START EXTRACTED RECORDS

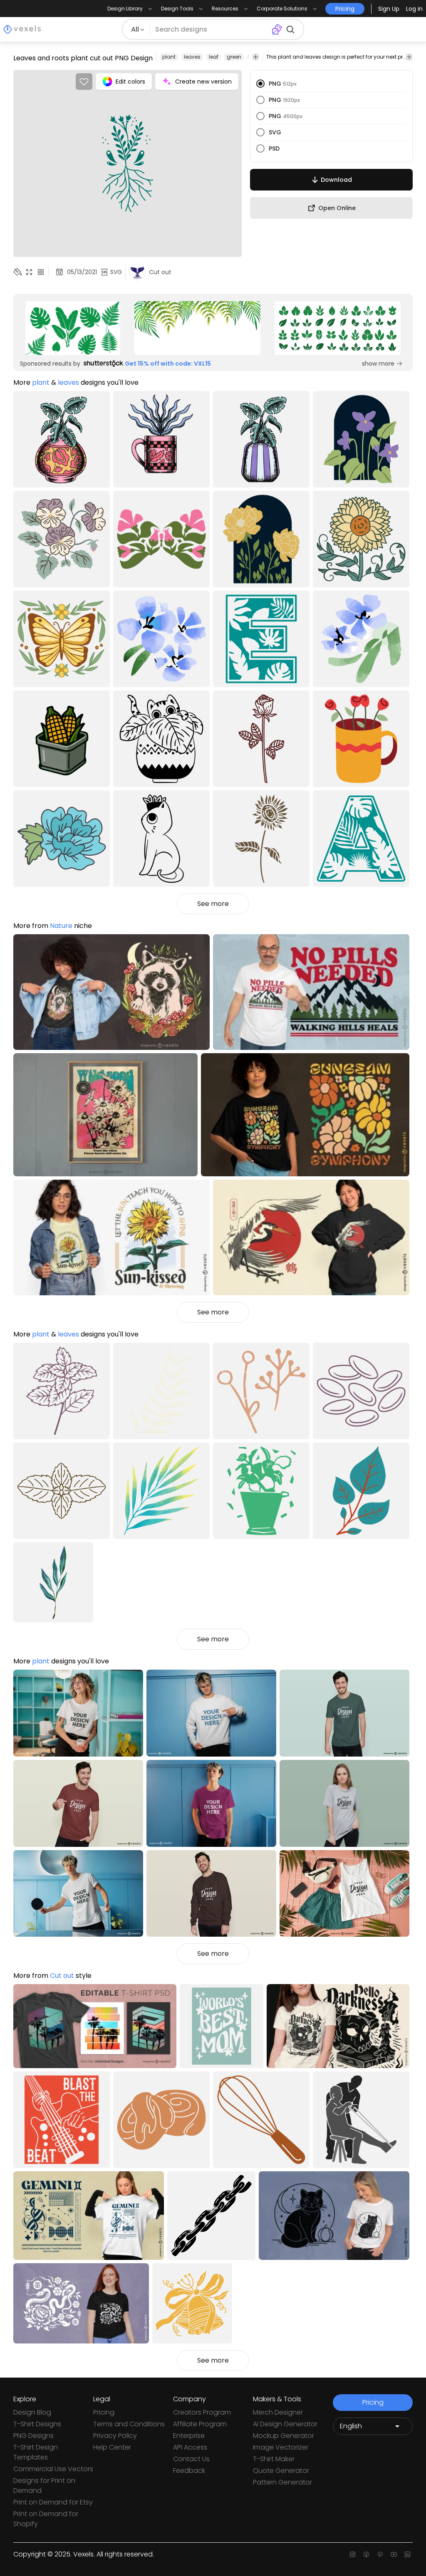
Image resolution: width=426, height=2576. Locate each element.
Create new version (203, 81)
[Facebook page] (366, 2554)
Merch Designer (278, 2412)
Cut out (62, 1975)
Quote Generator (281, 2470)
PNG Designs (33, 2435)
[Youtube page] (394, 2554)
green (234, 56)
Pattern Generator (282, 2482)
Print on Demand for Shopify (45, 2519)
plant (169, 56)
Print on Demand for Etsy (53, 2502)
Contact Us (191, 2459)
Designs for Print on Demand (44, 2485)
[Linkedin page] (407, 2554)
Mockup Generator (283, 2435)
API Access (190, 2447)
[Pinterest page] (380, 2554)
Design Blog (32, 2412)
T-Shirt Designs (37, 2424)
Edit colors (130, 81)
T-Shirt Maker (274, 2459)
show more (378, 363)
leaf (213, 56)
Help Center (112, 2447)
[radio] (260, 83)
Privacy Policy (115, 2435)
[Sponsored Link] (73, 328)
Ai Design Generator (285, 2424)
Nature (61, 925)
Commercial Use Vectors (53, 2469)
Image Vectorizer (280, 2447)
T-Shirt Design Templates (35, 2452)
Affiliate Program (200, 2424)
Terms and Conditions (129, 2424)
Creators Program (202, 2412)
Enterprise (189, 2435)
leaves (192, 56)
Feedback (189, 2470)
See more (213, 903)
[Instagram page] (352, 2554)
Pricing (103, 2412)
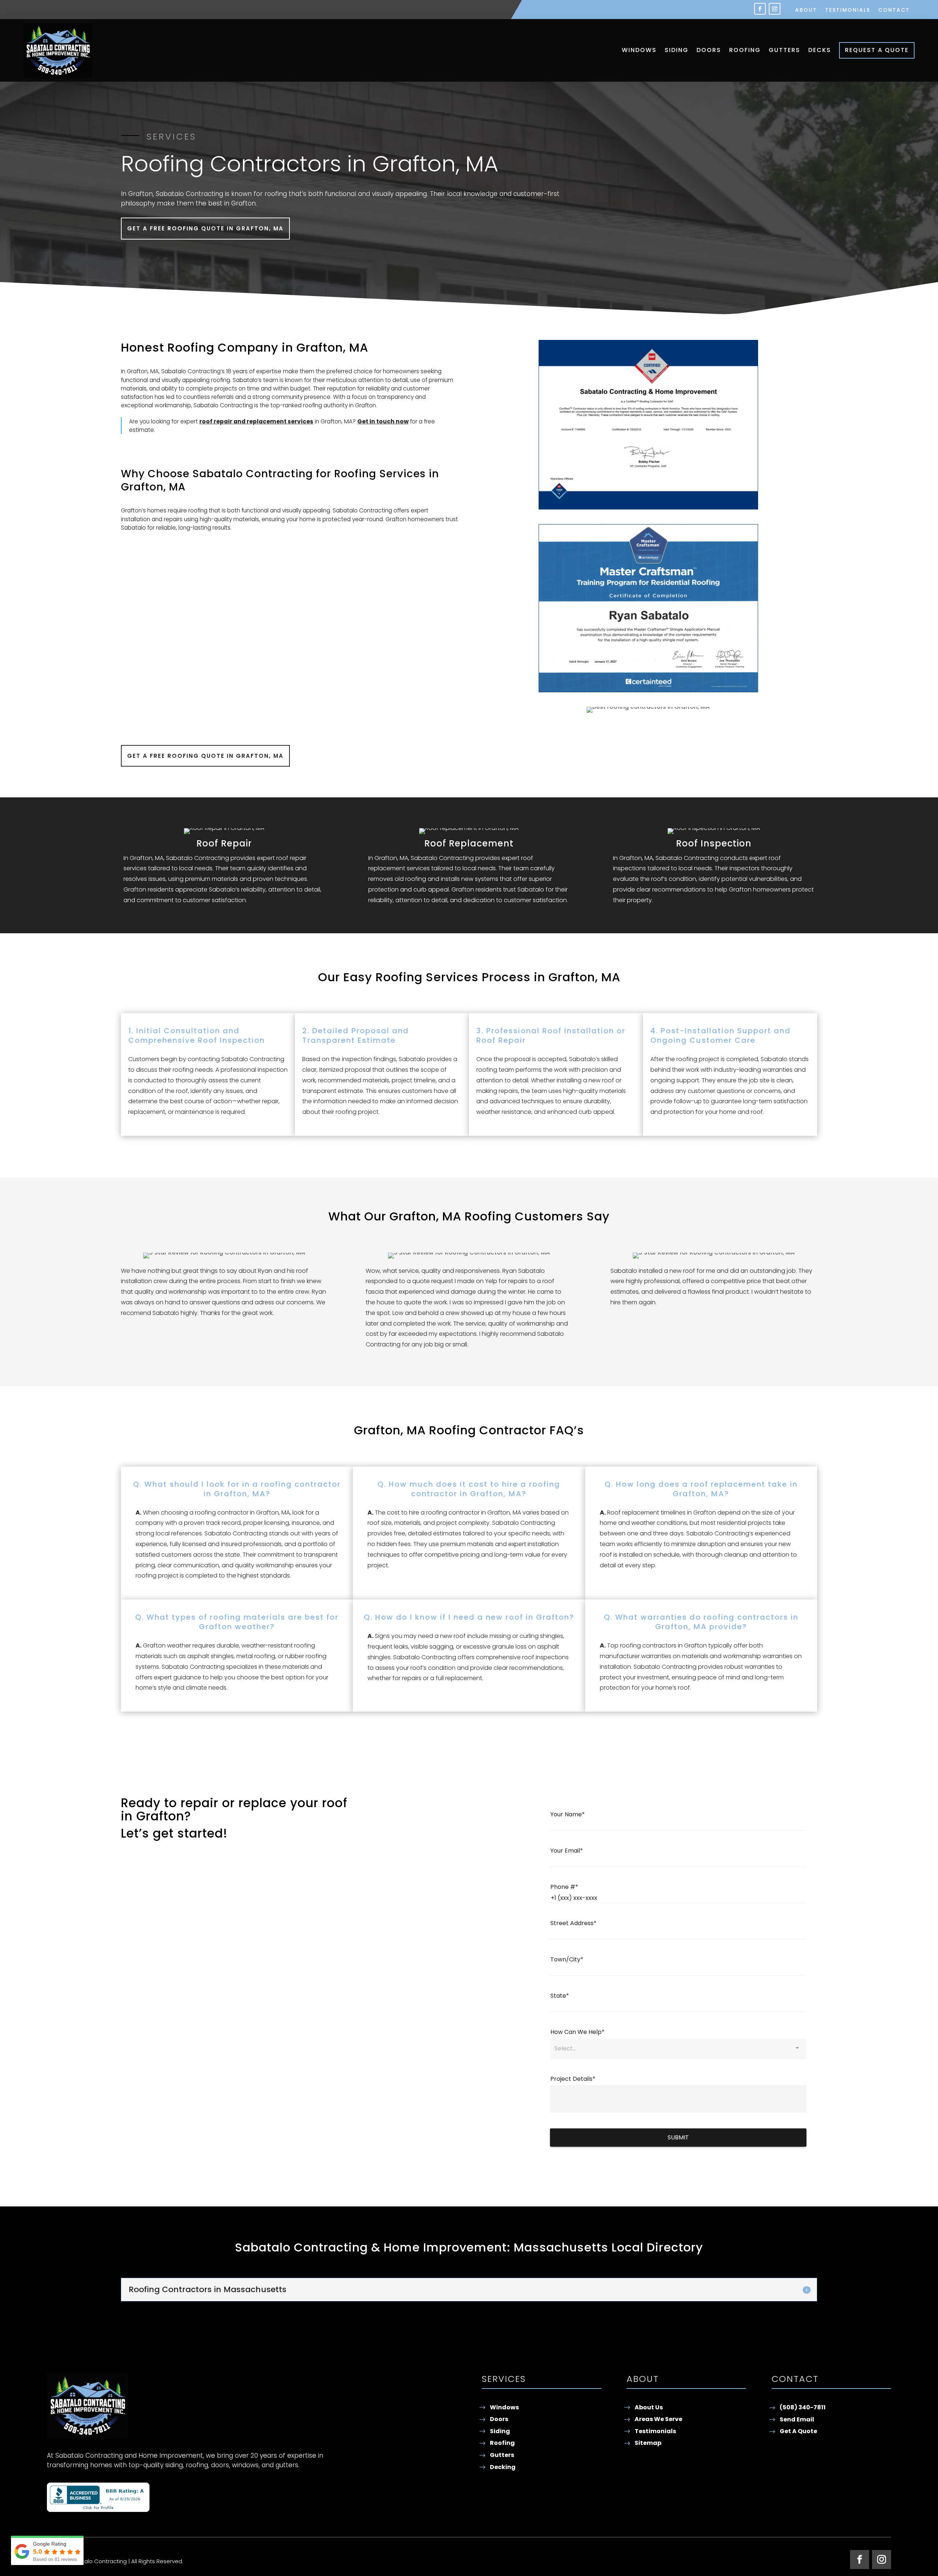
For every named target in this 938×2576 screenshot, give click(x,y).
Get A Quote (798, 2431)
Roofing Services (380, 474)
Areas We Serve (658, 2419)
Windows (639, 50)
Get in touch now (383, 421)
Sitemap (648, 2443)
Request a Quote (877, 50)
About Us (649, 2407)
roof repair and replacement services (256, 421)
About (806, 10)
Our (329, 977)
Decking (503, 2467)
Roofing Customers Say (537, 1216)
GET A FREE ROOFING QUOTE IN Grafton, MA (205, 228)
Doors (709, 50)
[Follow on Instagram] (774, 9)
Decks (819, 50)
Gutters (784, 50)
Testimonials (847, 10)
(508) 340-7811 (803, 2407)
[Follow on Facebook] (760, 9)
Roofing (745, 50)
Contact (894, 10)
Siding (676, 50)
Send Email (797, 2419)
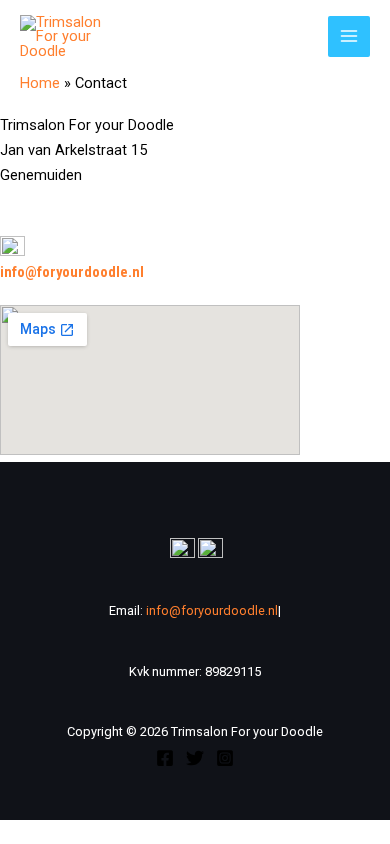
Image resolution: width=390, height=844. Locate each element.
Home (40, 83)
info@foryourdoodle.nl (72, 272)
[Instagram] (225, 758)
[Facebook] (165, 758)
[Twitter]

END EXTRACTED RECORDS

Your answer must be every line from the listing above that holds the string "width".

§ **WRITTEN REPLY**
Image resolution: width=426, height=2576. Locate each element.
Image resolution: width=390, height=844. Locate each element.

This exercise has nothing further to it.